■ **To do**: Extract every record, exactly as written, and ignore the pictures.

Provided records section start

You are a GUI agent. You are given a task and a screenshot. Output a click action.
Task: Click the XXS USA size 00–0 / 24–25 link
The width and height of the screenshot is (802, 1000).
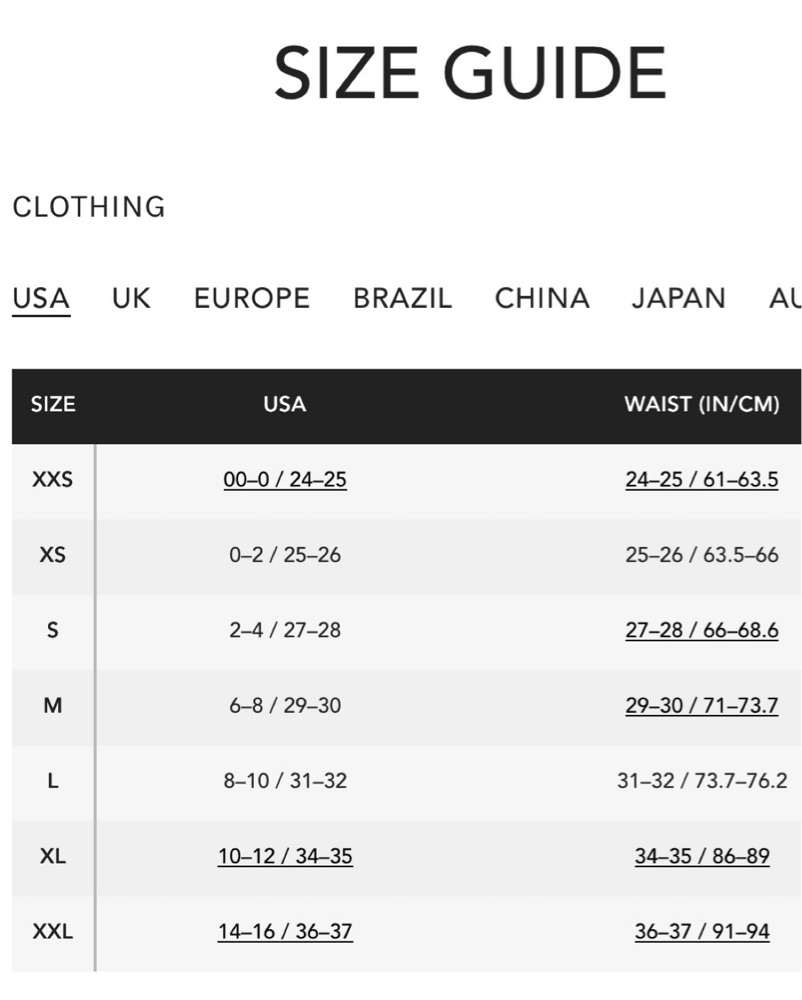[285, 480]
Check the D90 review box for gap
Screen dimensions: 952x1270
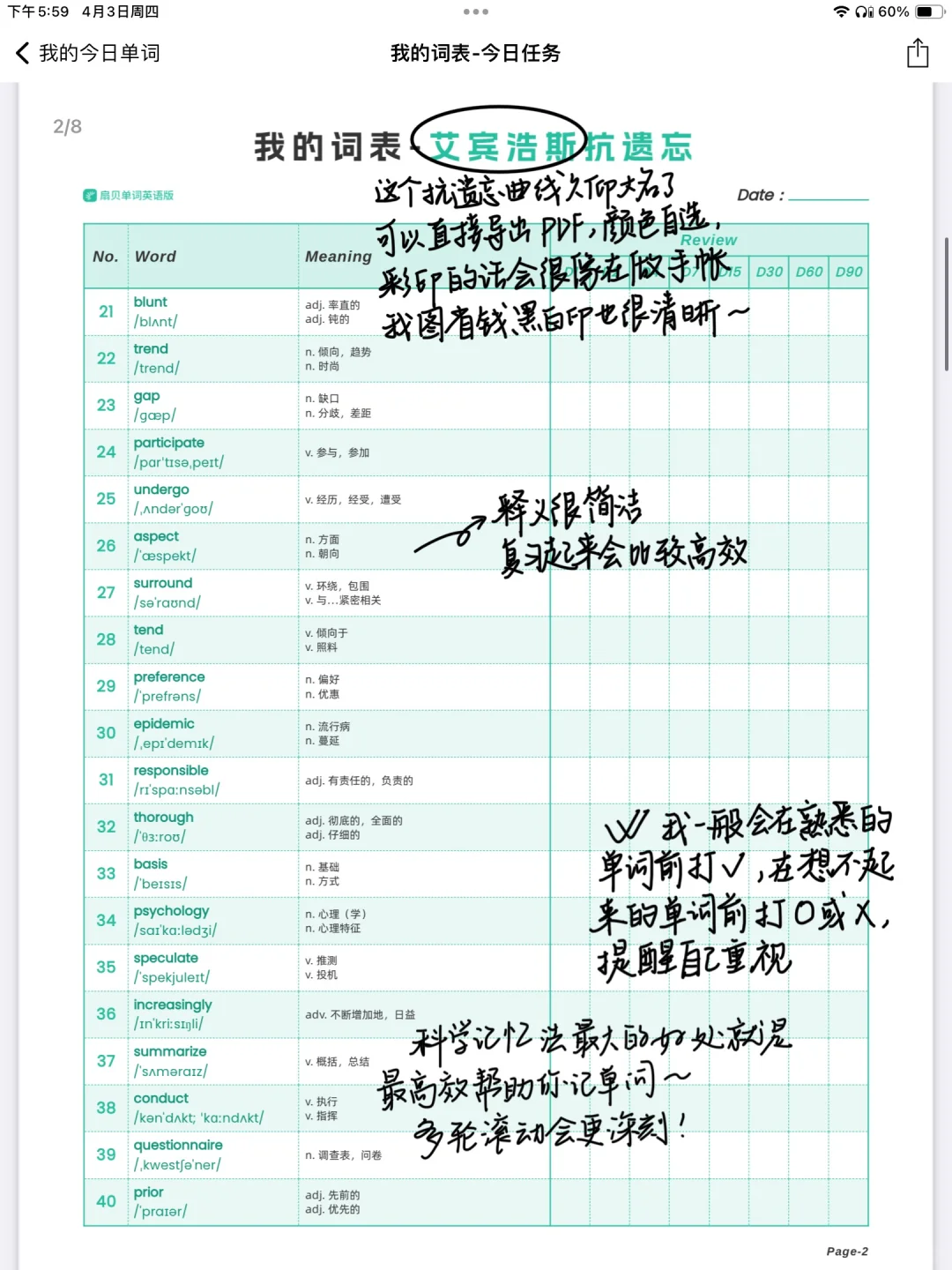[x=849, y=405]
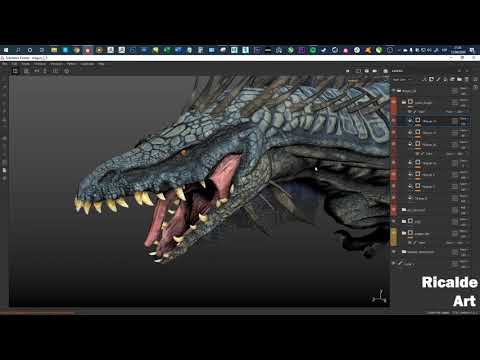Screen dimensions: 480x360
Task: Click the camera screenshot icon above the viewport
Action: tap(375, 71)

Provided records section end

■ **Result of this task**:
You are a GUI agent. You are given a task and a screenshot. Output a click action.
Task: Click the XXS USA size 00–0 / 24–25 link
The width and height of the screenshot is (802, 1000).
[285, 480]
Check the D90 review box for gap
Screen dimensions: 952x1270
[x=849, y=405]
Screen dimensions: 480x360
Task: Click the camera screenshot icon above the viewport
Action: tap(375, 71)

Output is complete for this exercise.